══ Input for this task ══

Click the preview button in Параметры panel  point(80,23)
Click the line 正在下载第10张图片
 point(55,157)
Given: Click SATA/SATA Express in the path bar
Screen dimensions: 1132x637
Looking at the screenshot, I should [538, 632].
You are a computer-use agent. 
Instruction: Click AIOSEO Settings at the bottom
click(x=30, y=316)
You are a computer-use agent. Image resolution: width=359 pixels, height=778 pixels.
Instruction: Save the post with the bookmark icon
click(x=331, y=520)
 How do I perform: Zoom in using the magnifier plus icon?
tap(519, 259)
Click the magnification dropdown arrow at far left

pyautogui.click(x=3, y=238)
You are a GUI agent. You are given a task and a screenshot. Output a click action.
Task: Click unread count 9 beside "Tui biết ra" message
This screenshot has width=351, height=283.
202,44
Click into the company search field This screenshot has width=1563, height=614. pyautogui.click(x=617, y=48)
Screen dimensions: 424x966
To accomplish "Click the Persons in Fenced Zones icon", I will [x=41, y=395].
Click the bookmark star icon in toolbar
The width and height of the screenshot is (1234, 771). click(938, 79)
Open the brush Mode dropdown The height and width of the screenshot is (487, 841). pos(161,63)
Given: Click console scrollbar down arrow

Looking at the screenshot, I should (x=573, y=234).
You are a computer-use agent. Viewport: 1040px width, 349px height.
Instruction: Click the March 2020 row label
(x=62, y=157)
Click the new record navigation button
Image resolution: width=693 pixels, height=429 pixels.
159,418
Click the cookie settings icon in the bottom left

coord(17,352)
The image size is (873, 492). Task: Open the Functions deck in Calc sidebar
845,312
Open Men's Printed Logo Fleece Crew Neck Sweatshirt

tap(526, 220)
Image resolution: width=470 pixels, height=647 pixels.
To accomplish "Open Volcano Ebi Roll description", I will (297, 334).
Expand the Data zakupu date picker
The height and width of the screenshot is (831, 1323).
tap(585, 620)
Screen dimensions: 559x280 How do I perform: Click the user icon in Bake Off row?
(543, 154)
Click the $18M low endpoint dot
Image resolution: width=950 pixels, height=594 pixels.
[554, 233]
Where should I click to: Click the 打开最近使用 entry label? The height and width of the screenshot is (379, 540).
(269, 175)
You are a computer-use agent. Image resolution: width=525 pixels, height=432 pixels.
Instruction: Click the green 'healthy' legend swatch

═══

> [What is asked]
Please rewrite all the lines above with "bookmark" changed to "favorite", leaving everything else untouched.

> [Solution to this task]
Click the preview button in Параметры panel  point(80,23)
Click the line 正在下载第10张图片
 point(55,157)
Given: Click SATA/SATA Express in the path bar
Screen dimensions: 1132x637
Looking at the screenshot, I should [538, 632].
You are a computer-use agent. 
Instruction: Click AIOSEO Settings at the bottom
click(x=30, y=316)
You are a computer-use agent. Image resolution: width=359 pixels, height=778 pixels.
Instruction: Save the post with the favorite icon
click(x=331, y=520)
 How do I perform: Zoom in using the magnifier plus icon?
tap(519, 259)
Click the magnification dropdown arrow at far left

pyautogui.click(x=3, y=238)
You are a GUI agent. You are given a task and a screenshot. Output a click action.
Task: Click unread count 9 beside "Tui biết ra" message
This screenshot has width=351, height=283.
202,44
Click into the company search field This screenshot has width=1563, height=614. pyautogui.click(x=617, y=48)
Screen dimensions: 424x966
To accomplish "Click the Persons in Fenced Zones icon", I will [x=41, y=395].
Click the favorite star icon in toolbar
The width and height of the screenshot is (1234, 771). click(938, 79)
Open the brush Mode dropdown The height and width of the screenshot is (487, 841). pos(161,63)
Given: Click console scrollbar down arrow

Looking at the screenshot, I should (x=573, y=234).
You are a computer-use agent. Viewport: 1040px width, 349px height.
Instruction: Click the March 2020 row label
(x=62, y=157)
Click the new record navigation button
Image resolution: width=693 pixels, height=429 pixels.
159,418
Click the cookie settings icon in the bottom left

coord(17,352)
The image size is (873, 492). Task: Open the Functions deck in Calc sidebar
845,312
Open Men's Printed Logo Fleece Crew Neck Sweatshirt

tap(526, 220)
Image resolution: width=470 pixels, height=647 pixels.
To accomplish "Open Volcano Ebi Roll description", I will (297, 334).
Expand the Data zakupu date picker
The height and width of the screenshot is (831, 1323).
tap(585, 620)
Screen dimensions: 559x280 How do I perform: Click the user icon in Bake Off row?
(543, 154)
Click the $18M low endpoint dot
Image resolution: width=950 pixels, height=594 pixels.
[554, 233]
Where should I click to: Click the 打开最近使用 entry label? The height and width of the screenshot is (379, 540).
(269, 175)
You are a computer-use agent. Image resolution: width=525 pixels, height=432 pixels.
Instruction: Click the green 'healthy' legend swatch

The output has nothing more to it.